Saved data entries

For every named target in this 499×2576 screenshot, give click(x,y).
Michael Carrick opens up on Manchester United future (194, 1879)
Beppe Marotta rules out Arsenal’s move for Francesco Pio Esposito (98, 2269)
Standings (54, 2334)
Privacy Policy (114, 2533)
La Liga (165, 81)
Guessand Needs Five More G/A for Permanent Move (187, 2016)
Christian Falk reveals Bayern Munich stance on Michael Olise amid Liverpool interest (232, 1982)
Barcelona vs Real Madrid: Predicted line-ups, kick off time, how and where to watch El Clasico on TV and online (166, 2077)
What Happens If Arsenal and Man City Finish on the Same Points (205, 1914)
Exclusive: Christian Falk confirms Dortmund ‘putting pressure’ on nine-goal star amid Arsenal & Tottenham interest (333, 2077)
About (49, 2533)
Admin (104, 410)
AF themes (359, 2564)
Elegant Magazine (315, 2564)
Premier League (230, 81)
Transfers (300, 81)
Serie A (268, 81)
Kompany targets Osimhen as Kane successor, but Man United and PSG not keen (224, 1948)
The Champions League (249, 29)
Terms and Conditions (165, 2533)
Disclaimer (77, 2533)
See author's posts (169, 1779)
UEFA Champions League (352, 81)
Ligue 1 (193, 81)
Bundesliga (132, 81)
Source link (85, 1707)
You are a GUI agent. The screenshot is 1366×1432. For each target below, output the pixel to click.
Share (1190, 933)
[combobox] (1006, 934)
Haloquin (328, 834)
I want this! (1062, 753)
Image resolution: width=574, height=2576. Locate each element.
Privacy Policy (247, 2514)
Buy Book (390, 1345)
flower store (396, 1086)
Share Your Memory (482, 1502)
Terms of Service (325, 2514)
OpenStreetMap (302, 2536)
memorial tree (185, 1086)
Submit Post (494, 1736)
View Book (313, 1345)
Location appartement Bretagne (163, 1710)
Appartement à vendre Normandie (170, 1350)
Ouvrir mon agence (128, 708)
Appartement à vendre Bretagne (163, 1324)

- **Your goal**
Report, from the entries above, each line where "Christian" is found.

- **Expected output**
Christian Falk reveals Bayern Munich stance on Michael Olise amid Liverpool interest (232, 1982)
Exclusive: Christian Falk confirms Dortmund ‘putting pressure’ on nine-goal star amid Arsenal & Tottenham interest (333, 2077)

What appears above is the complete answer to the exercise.